Russia could toughen gun control regulations after a mass school shooting in the Tatarstan capital of Kazan on May 11, in which 19-year-old Ilnaz Glyaviev killed at least ten people with a legally acquired firearm.
Galyaviev, who had no clear motives for the attack, was detained and will reportedly undergo a psychiatric examination. His social media posts of May 11 warning of the attack were seen by a handful of people before being deleted by the moderators.
As to the motive, it is pretty clear Glyaviev is a deeply troubled young man . A video of his debriefing was leaked online that shows him ranting and claiming to be god.
In a moving act of heroism the 26-year-old English teacher Elvira Ignatieva from the school shoved some children behind her to save them and was gunned down herself.
Shortly after the attack President Vladimir Putin ordered the revision of the legislation that regulates civic use of certain firearms. Kremlin press secretary Dmitry Peskov commented that some military-grade assault rifles are being registered and sold as hunting weapons, as cited by Vedomosti daily.
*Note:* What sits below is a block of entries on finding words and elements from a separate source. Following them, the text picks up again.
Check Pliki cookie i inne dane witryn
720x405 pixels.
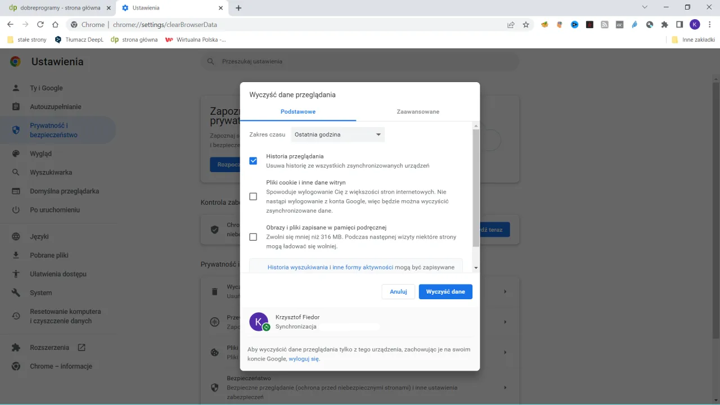click(253, 196)
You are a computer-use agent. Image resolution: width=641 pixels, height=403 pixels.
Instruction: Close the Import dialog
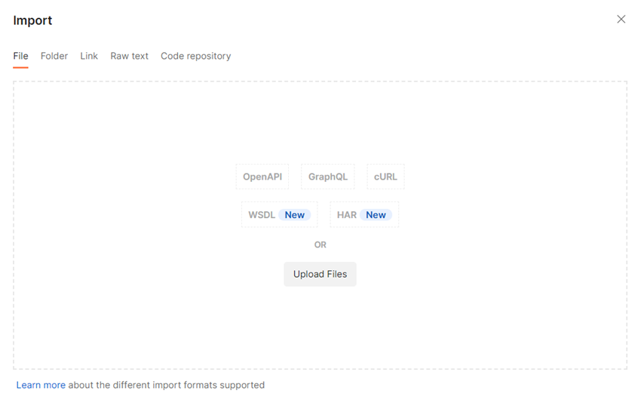[x=621, y=20]
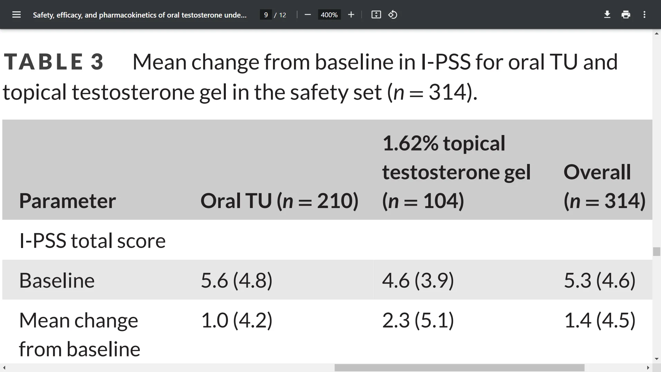Open the more actions menu
The image size is (661, 372).
[644, 15]
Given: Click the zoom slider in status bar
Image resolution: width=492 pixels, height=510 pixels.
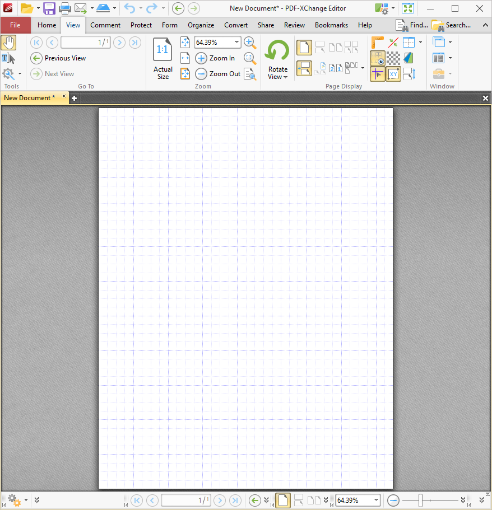Looking at the screenshot, I should click(421, 500).
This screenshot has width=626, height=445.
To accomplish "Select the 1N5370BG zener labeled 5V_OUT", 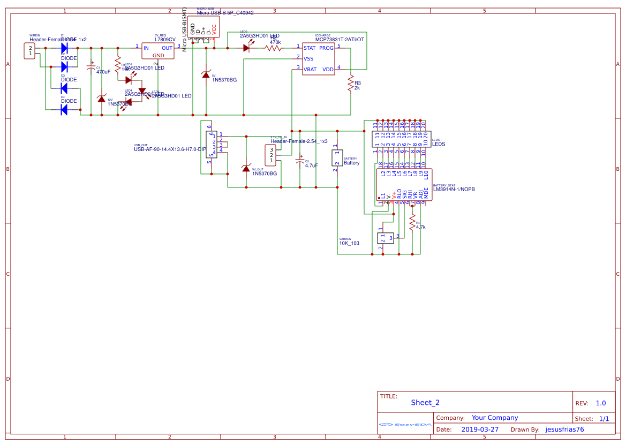I will 246,169.
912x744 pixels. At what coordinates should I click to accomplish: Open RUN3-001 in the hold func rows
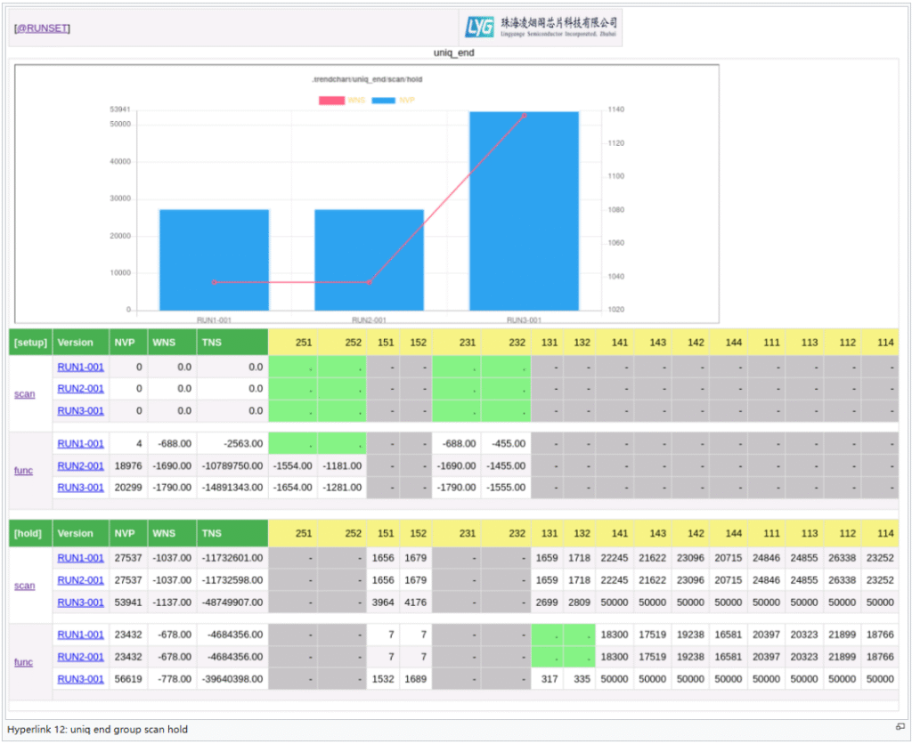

Vedomosti reminds that after the last mass school shooting in Kerch in 2018 that left 21 people dead it had already been proposed that the age of firearm acquisition be raised from 18 to 21, but the amendments have not been passed.
Other failed amendments proposed in 2018 included declining firearm licences to those found guilty of minor misdemeanours such as hooliganism and drinking alcohol in public places.
Analysts and industry experts surveyed by Vedomosti note that the most promising development was creating a consolidated database managed by the National Guard (Rosgrardiya), which would also automatically flag law enforcement and relevant healthcare information for firearm licencees. The creation of the database is still in progress.
Other measures that could help prevent mass school shootings are mandatory screenings of security personnel employed in education institutions.